** Opening STORED DATA block **

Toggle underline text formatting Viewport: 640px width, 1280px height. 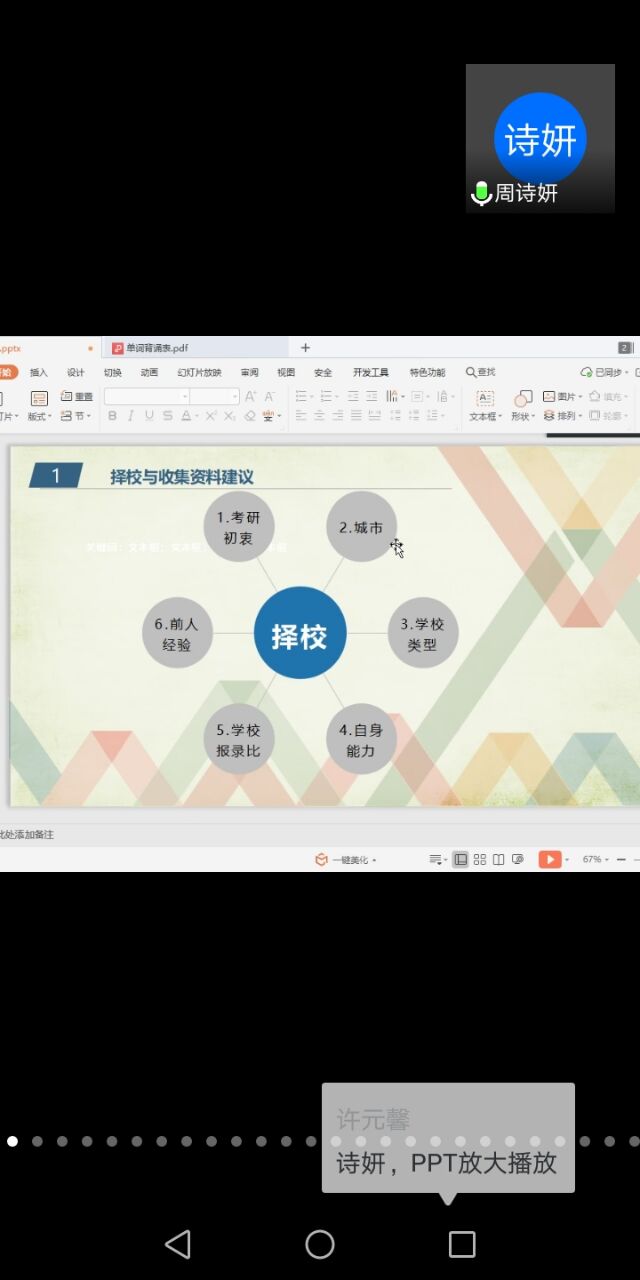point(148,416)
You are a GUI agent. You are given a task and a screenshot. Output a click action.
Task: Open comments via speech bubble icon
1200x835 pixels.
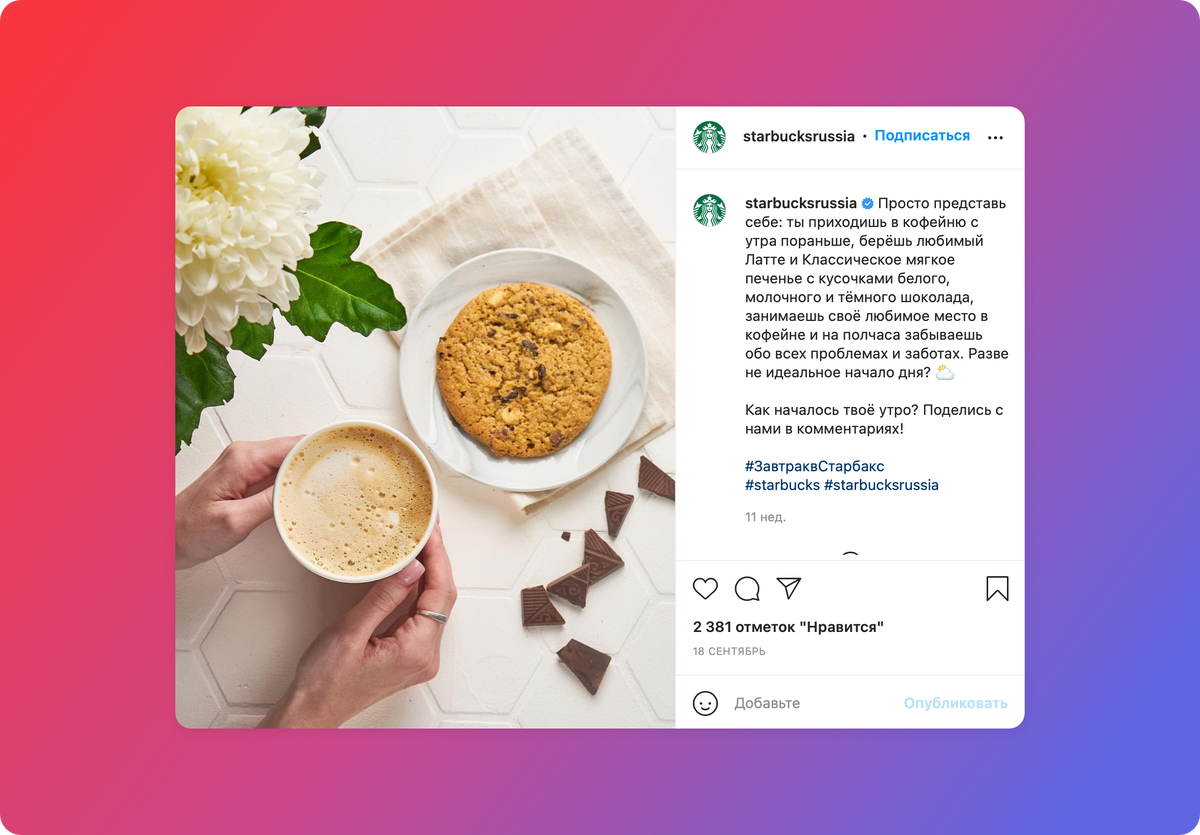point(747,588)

** Closing STORED DATA block **

▶ [EXERCISE GOAL]
The line containing "You are a GUI" and all lines after it, through the last line of the records, should be returned exactly. Omit the pictures.

▶ [RESULT FOR THIS TASK]
You are a GUI agent. You are given a task and a screenshot. Output a click action.
Task: Open comments via speech bubble icon
1200x835 pixels.
point(747,588)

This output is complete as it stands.